──────── Provided data ────────
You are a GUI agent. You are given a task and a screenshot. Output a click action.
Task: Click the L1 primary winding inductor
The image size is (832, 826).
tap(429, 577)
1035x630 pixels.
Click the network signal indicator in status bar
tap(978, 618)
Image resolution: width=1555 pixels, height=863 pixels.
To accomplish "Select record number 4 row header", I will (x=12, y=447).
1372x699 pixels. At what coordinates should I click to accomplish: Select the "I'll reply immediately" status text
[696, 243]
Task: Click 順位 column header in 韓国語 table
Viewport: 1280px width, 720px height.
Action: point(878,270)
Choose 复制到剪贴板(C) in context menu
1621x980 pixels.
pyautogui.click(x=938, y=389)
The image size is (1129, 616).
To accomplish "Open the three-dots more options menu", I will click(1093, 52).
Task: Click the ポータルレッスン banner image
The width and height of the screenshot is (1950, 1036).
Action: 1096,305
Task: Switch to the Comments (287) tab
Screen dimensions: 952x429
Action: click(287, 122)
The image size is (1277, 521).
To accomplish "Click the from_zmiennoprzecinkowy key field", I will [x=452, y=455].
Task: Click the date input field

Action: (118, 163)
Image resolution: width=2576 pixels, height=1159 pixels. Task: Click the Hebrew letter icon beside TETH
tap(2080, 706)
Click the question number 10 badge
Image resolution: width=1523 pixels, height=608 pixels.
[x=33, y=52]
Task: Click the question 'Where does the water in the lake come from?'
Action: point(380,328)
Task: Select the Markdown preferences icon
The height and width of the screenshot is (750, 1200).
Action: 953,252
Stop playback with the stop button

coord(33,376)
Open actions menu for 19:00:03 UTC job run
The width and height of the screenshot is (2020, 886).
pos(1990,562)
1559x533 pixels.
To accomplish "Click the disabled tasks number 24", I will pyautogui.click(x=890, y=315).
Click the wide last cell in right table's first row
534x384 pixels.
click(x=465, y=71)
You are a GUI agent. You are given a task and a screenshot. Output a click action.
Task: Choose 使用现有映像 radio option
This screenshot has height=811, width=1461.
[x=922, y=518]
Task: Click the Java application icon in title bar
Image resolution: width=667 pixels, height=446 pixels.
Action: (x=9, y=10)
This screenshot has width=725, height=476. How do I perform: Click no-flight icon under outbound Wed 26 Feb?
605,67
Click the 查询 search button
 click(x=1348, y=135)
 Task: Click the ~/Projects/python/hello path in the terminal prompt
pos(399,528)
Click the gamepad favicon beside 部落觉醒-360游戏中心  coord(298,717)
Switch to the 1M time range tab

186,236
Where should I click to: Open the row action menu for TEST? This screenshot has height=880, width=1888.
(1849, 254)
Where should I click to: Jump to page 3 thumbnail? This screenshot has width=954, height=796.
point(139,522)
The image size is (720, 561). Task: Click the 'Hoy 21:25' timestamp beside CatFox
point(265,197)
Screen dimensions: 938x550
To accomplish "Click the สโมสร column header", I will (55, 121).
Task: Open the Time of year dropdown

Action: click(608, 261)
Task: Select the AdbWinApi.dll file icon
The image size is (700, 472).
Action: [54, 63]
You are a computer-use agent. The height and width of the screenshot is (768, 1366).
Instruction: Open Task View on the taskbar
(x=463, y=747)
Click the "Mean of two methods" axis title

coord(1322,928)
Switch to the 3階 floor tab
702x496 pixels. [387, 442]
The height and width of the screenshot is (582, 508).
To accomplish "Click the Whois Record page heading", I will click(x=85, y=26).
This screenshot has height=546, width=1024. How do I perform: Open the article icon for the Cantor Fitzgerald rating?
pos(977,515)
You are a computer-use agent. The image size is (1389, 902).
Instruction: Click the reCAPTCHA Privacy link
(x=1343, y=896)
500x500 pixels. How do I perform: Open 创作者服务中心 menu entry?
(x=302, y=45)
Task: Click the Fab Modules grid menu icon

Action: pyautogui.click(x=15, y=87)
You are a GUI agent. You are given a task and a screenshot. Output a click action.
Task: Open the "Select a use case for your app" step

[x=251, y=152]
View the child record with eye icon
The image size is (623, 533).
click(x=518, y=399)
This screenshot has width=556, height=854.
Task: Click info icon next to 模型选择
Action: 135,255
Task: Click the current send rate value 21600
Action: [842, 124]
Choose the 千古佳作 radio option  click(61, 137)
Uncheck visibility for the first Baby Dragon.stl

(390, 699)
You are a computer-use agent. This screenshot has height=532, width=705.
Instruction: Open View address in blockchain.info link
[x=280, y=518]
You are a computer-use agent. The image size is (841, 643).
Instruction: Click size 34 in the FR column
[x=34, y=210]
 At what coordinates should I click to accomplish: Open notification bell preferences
────────
### Exercise details
Could you copy every line from the records that mentions the word "preferences"?

### Answer to this exercise
Task: Select the Markdown preferences icon
 At what coordinates should I click to accomplish: Open notification bell preferences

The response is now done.